You've spent a lifetime building your business and the right time to exit has finally made its way to the present. To this point, you've done everything correctly:
- Consulted trusted advisors on the process
- Interviewed multiple investment bankers and business brokers to lead the process
- Selected the right firm to represent you based on track record and sector expertise
- Insured you have a strong management team in place capable of running the business after you sell the company
- Introductory Conference Calls – After your broker or investment banker has executed a nondisclosure agreement with an interested party and provided the Confidential Information Memorandum (CIM), parties interested in learning more will want to set up an introductory management call. During these calls the potential buyers will want to rehash a lot of what is in the CIM and learn a bit more about your company, operations and financials. During these calls deal value is typically not discussed. These calls are also a good moment for sellers to learn about the potential buyer, their culture, industry experience and more.

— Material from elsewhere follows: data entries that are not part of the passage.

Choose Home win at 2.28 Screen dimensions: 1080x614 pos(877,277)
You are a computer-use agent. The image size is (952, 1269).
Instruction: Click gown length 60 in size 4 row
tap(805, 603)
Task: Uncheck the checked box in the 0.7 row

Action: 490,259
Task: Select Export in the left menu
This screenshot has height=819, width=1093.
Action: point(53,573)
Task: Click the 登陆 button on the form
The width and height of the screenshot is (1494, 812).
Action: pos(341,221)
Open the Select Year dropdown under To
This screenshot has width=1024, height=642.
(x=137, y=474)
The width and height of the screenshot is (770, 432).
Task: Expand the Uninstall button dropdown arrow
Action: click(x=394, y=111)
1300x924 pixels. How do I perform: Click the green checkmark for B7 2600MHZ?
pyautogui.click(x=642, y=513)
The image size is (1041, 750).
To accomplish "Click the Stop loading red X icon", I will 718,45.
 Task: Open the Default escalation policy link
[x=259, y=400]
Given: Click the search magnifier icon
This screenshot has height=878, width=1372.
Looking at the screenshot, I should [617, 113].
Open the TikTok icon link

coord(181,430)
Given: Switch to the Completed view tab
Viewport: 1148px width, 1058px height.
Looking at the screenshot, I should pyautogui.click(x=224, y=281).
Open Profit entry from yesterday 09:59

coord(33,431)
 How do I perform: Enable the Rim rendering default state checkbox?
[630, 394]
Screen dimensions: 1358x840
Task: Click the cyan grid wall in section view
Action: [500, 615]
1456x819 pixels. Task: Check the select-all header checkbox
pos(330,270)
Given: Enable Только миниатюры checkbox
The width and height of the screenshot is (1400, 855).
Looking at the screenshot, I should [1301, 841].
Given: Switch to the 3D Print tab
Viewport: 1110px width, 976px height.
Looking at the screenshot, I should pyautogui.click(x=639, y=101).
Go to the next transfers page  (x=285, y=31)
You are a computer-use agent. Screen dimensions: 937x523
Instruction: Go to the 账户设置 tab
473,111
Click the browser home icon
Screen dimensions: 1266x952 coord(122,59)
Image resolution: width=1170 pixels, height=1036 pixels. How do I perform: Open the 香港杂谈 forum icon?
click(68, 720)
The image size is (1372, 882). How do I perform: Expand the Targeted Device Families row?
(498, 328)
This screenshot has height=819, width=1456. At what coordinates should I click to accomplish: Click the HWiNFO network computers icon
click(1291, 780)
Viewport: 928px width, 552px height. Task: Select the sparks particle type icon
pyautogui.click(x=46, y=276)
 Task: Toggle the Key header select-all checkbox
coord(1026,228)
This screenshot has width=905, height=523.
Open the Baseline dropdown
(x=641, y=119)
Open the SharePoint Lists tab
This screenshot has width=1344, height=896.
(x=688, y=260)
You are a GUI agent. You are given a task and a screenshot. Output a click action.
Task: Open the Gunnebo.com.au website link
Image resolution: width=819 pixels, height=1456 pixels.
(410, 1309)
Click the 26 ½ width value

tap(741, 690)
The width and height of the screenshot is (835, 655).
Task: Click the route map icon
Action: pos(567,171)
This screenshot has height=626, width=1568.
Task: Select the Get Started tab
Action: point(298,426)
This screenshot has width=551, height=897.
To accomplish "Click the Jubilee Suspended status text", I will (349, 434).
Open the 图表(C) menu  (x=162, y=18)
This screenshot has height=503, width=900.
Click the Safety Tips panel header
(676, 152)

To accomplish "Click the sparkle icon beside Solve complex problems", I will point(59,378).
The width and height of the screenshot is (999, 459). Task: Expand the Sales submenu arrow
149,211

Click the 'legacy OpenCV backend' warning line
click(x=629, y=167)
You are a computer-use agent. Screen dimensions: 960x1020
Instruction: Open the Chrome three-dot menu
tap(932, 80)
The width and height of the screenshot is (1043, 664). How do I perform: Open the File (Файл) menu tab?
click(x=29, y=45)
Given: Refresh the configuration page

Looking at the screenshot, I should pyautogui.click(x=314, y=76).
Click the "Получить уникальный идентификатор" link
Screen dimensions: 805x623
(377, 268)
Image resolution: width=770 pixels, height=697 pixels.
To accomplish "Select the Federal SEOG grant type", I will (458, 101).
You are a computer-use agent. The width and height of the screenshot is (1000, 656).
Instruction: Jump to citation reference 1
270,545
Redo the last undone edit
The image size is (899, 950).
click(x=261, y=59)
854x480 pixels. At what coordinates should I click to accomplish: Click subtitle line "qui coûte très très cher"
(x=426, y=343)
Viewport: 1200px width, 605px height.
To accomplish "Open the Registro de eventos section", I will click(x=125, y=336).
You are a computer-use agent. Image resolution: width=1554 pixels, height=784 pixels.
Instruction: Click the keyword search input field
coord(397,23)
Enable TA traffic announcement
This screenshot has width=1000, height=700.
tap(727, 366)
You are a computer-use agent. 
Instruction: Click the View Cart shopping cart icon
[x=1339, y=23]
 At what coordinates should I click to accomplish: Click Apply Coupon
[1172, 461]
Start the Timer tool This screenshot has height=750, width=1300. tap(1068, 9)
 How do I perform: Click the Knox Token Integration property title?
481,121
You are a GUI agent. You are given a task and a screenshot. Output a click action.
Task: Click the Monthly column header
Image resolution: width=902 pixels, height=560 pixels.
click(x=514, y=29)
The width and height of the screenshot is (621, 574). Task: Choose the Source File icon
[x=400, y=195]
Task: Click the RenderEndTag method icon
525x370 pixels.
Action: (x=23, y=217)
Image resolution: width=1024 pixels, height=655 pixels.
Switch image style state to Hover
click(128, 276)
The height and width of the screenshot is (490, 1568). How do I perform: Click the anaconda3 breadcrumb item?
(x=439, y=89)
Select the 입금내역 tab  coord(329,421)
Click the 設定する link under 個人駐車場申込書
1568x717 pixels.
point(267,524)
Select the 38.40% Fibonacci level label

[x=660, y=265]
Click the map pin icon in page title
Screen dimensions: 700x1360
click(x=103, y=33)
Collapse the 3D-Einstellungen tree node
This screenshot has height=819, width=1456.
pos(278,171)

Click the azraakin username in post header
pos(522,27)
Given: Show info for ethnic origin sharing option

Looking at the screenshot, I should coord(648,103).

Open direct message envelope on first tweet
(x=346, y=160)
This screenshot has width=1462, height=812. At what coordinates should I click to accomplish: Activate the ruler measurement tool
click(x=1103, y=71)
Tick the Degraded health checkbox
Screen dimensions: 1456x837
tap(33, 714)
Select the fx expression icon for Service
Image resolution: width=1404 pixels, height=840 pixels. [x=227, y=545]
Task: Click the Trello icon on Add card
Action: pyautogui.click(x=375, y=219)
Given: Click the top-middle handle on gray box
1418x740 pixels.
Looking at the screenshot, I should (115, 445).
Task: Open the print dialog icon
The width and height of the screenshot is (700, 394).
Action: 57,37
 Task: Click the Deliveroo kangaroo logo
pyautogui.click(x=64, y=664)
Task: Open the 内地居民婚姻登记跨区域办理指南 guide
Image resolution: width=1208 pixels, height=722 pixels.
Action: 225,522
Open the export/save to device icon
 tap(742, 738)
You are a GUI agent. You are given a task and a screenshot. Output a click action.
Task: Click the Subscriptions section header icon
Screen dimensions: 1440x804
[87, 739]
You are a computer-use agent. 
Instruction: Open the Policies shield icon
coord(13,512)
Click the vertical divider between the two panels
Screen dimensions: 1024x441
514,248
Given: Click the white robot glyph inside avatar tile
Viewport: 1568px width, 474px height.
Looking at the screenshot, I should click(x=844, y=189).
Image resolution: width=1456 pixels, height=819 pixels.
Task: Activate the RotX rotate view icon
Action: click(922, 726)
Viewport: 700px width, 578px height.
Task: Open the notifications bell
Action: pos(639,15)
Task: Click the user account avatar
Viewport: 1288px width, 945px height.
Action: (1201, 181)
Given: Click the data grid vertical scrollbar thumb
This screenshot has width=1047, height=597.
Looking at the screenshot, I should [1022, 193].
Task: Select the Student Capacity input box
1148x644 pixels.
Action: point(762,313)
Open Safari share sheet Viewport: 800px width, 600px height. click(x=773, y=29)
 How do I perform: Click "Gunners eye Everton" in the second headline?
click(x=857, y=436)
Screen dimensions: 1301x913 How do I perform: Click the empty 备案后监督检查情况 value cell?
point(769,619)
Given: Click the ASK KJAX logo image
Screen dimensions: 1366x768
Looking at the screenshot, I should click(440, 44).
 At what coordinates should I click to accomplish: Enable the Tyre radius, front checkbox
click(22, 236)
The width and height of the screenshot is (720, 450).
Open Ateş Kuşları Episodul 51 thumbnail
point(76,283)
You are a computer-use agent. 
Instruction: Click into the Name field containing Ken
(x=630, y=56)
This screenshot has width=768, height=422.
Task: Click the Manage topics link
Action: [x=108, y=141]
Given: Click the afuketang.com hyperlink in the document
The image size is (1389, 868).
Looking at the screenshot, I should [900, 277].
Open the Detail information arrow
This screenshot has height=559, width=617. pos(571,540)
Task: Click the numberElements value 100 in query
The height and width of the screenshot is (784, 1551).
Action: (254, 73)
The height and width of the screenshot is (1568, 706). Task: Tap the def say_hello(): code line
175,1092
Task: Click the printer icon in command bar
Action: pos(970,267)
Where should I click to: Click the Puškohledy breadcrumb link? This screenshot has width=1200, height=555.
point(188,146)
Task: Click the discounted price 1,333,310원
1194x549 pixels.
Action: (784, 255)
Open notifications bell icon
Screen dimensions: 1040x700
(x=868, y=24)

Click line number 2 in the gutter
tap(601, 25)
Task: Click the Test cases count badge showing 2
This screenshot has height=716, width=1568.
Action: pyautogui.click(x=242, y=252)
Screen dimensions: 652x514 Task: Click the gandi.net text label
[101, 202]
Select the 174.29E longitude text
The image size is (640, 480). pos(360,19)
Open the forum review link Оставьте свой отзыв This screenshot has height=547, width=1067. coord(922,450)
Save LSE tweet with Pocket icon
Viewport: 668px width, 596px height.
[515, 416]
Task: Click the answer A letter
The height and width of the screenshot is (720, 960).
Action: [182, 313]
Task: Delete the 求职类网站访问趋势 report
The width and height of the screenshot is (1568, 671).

- In-person meetings – Post calls, expect a long round of introductory phone calls to narrow the pool of interested parties down to a group of serious potential buyers. These buyers will all want to meet in person. To maintain confidentially, you may want to schedule these meetings at an offsite location. In many cases, potential buyers will want to tour your facility and will often (for confidentiality purposes) pose as bankers or insurance agents as you show them around.
- After all the meetings are complete and you've signed an exclusive Letter of Intent with a viable buyer the best thing you can do is to continue running your business as efficiently as ever. However, this stage of the process will involve generating documentation for due diligence and ensuring the attorneys are preparing the documents correctly. During this time you can lean heavily on your business broker or investment banker to buffer you from becoming overwhelmed by the data requests which typically are significant.
- Post-closing – After the transaction closes most buyers will want ownership to stay on for a pre-determined period of time (anywhere from three months to perpetuity). This integration period will be very important for the new owner as they transition the business under their ownership. This period will entail introducing the new owners to current customers, suppliers and ingratiating them with the workforce.